No deal Brexit will cause the £ to fall. OK, change in terms of trade, change in value of currency, obvious. But it’s a nice test for MMT:

Consultant Capital Economics suggests an even bigger drop to $1.15 against the dollar and below parity against the euro. Capital says the Consumer Prices Index (CPI) might hit 3.5pc next year, the highest since George Osborne’s austerity VAT hike pushed up prices in 2011.

We get inflation. At which point Snippa tells us we have to curb new money creation – and thus spending – and raise taxes. But this will be at a time of rising unemployment and spare capacity in the economy. Which is when we shouldn’t curb spending nor raise taxes.

That is, we’ve a test of the MMT contention, that we can control the money supply, inflation and the FX rate all at the same time through the same instruments. We can’t, of course. There ain’t no economic philosophers’ stone.

6 thoughts on “An interesting MMT test”

  1. No deal would cause the £ to drop to $1.15. I think that’s bollocks, like most economic forecasting, but let’s run with it as a Gedankenexperiment. What’s the probability of a deal vs ‘no deal’? It’s looking 50:50 to me, and I haven’t seen anyone come up with a better analysis (though any ‘deal’ is looking like pretty thin gruel). The £ is currently at ~$1.34, so if we get a deal, shouldn’t that mean it would shoot up to $1.53 or thereabouts?

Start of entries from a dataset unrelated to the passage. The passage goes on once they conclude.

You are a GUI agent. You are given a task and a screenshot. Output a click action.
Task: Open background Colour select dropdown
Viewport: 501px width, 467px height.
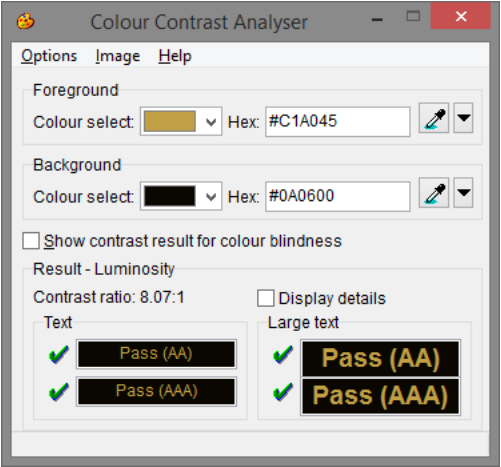click(x=181, y=196)
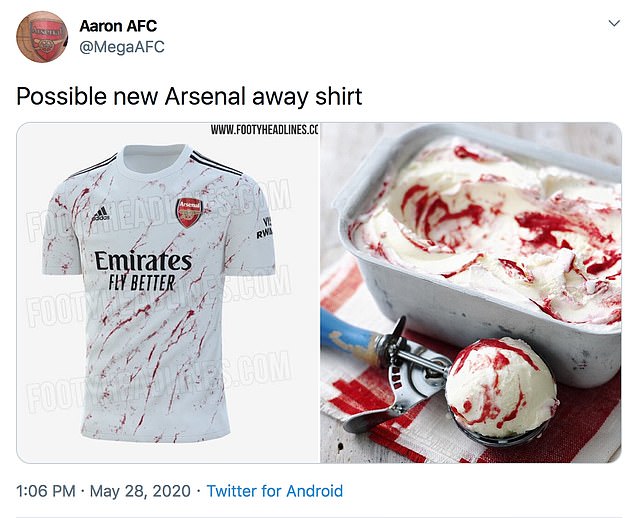Open the Arsenal shirt image on the left

(168, 293)
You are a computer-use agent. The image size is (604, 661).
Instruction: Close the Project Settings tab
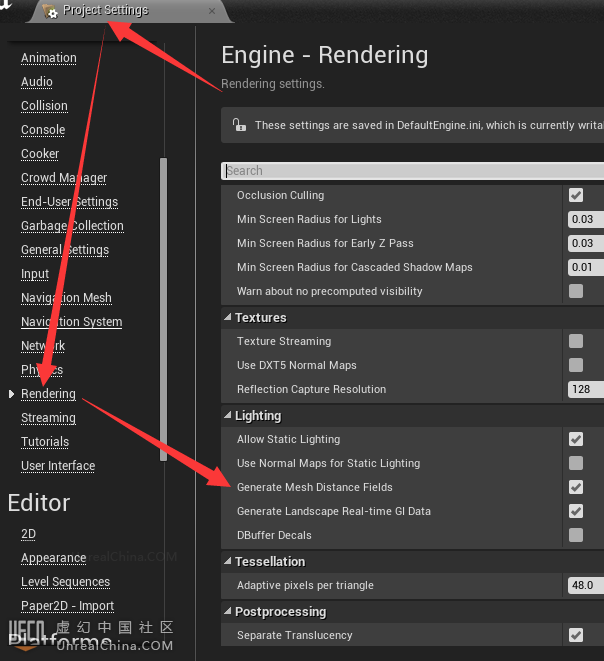pyautogui.click(x=212, y=11)
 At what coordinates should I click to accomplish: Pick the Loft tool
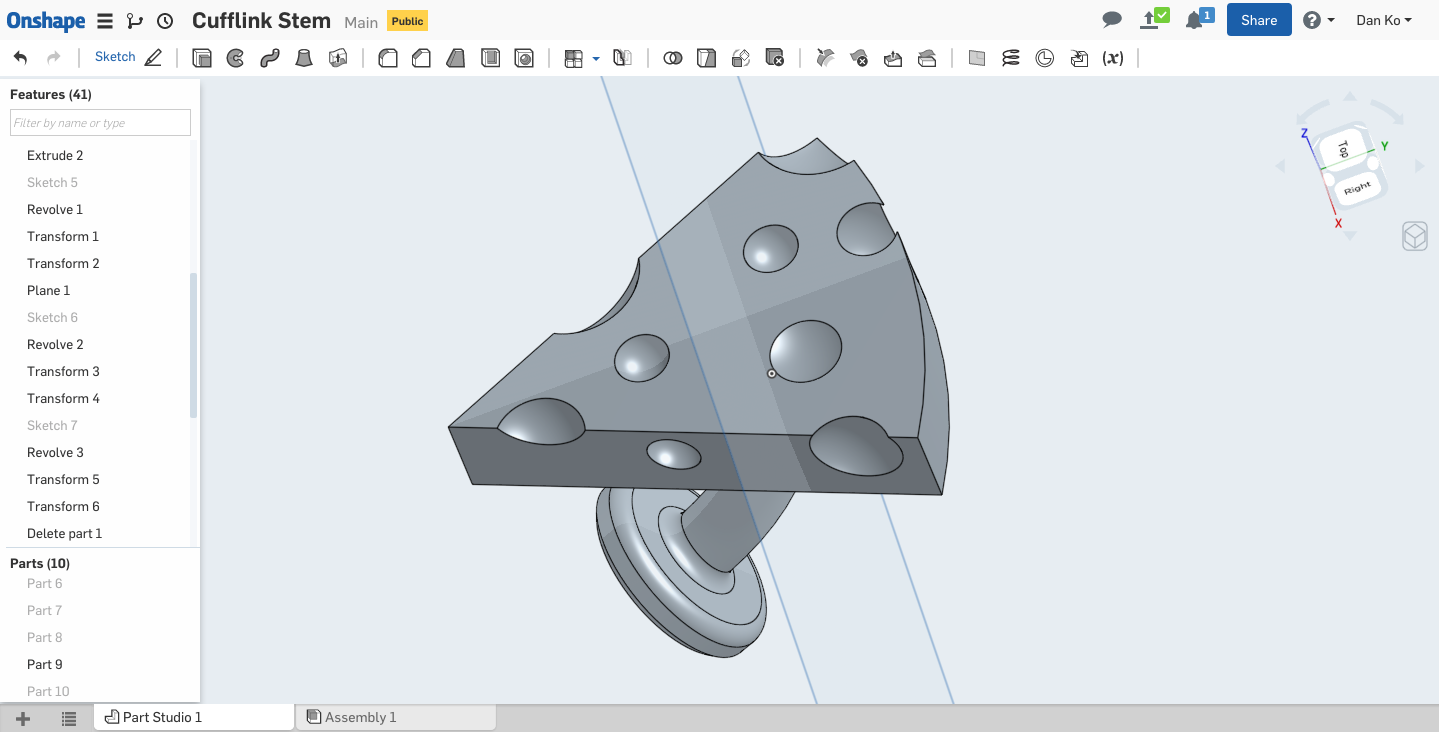click(304, 58)
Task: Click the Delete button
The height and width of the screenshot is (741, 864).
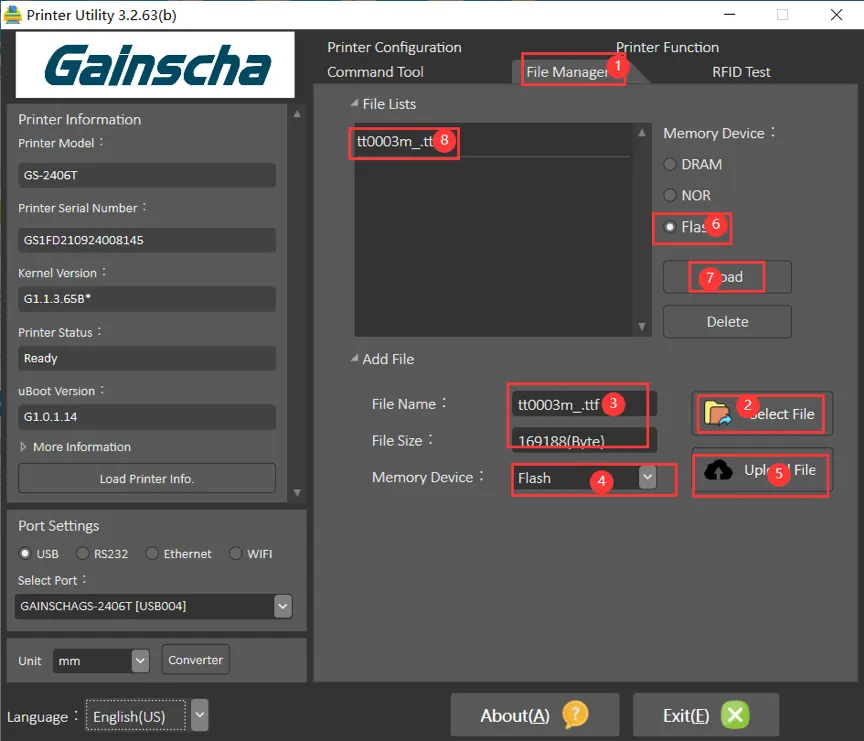Action: point(727,322)
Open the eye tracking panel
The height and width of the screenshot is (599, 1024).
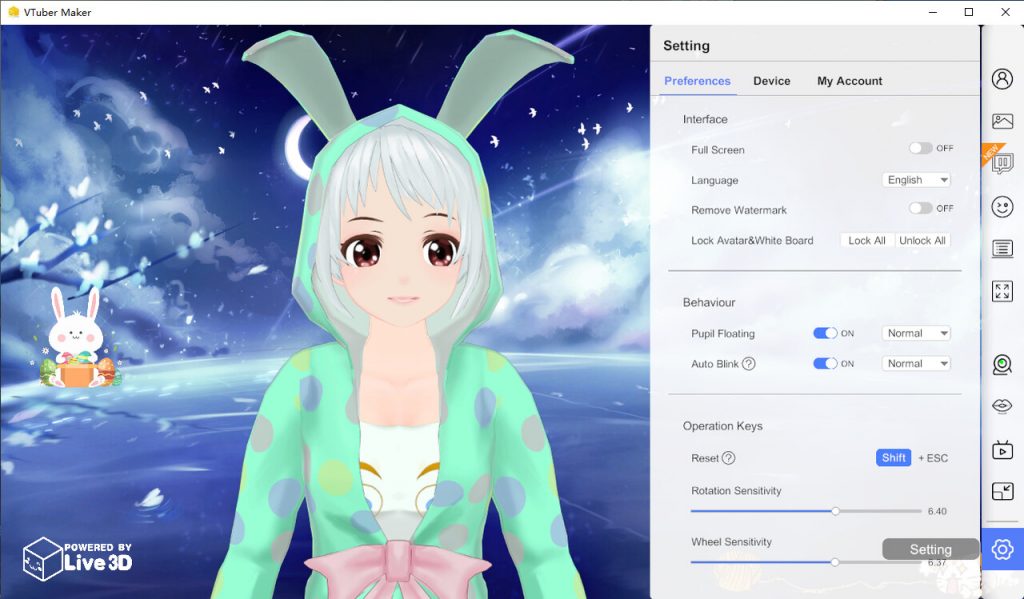tap(1005, 405)
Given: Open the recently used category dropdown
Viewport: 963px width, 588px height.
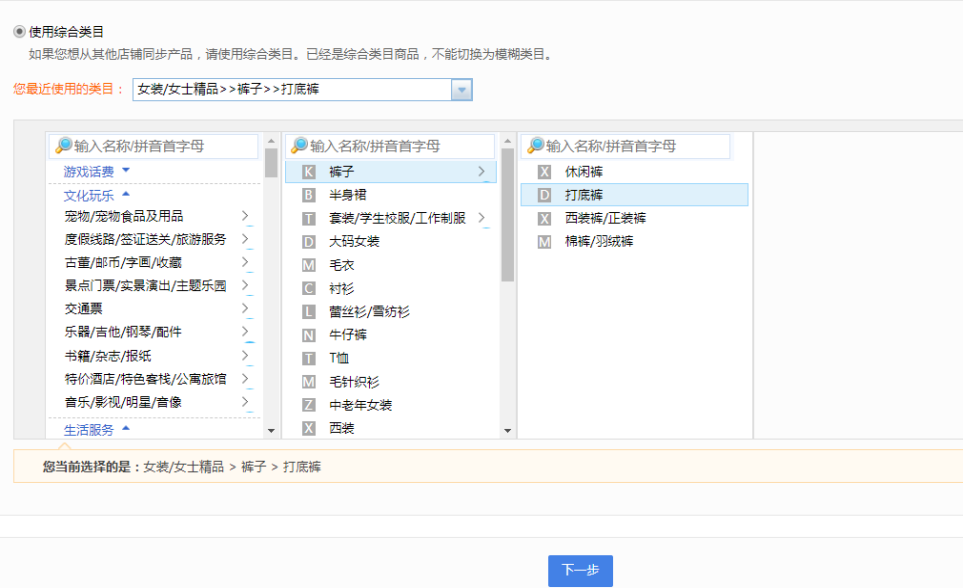Looking at the screenshot, I should tap(461, 89).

No, me neither, and that’s because the effect of no deal is already largely priced in.

    (IMHO and I’m in no way qualified to give investment (or most other forms of) advice)

  2. Bloke in North Dorset

    What the markets hate is uncertainty and this looks like one of those situations where the £ will rise no matter what happens, deal or no deal.

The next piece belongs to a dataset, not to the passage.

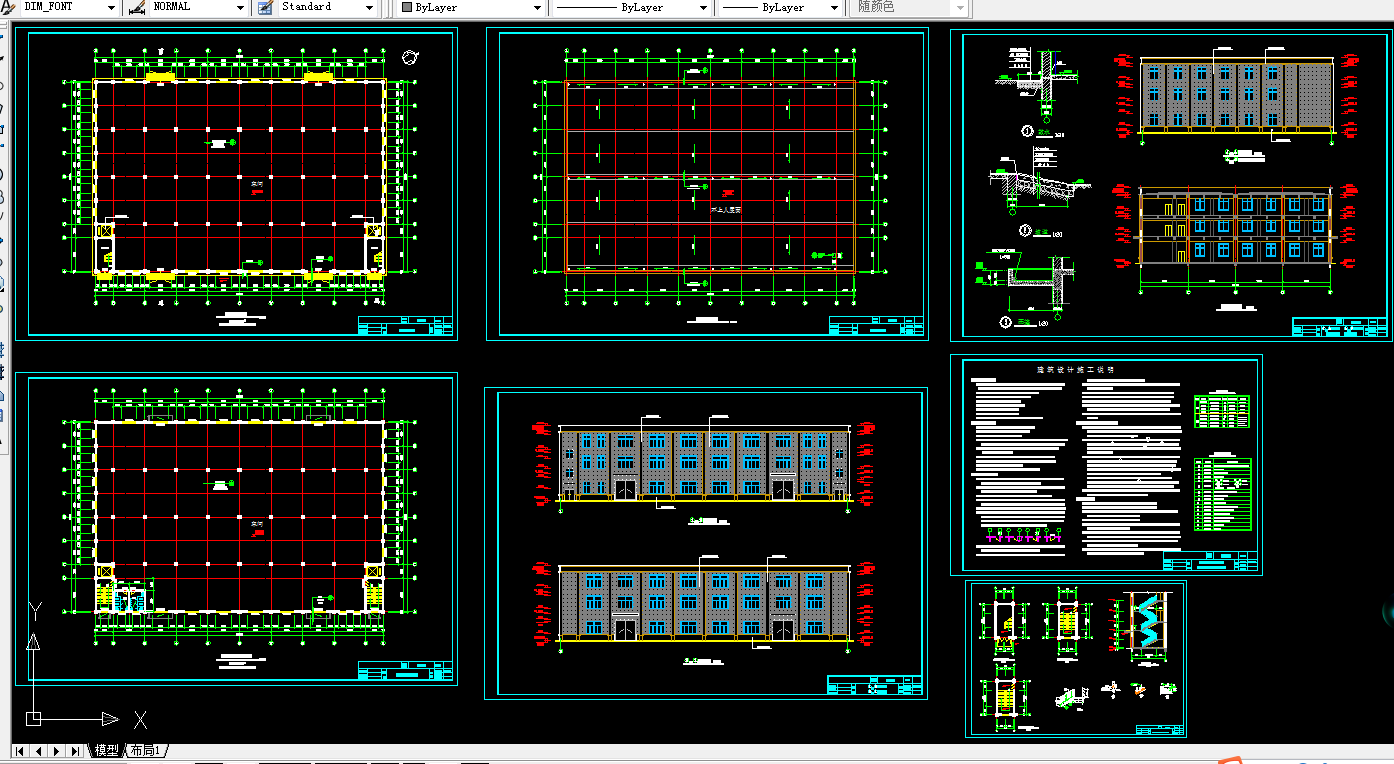Screen dimensions: 1394x764
Task: Click the next-layout arrow button
Action: 57,750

  3. “What the markets hate is uncertainty”

    I hear this statement trotted out so often its a cliche

    Of course they like uncertainty, how else would they make money? The whole stockmarket thrives on uncertainty – if everryone knew what was going to happen how could markets operate?

    For every winner there is a loser, that’s the way it works. Some assess/forecast/guess correctly, some don’t – it was ever thus

  4. “For every winner there is a loser, that’s the way it works.”

    Not really. Both sides of all transactions agree to it, for whatever their reasons.

    To wit, I can’t buy a stock unless someone sells it to me; I can’t sell a stock unless someone buys it.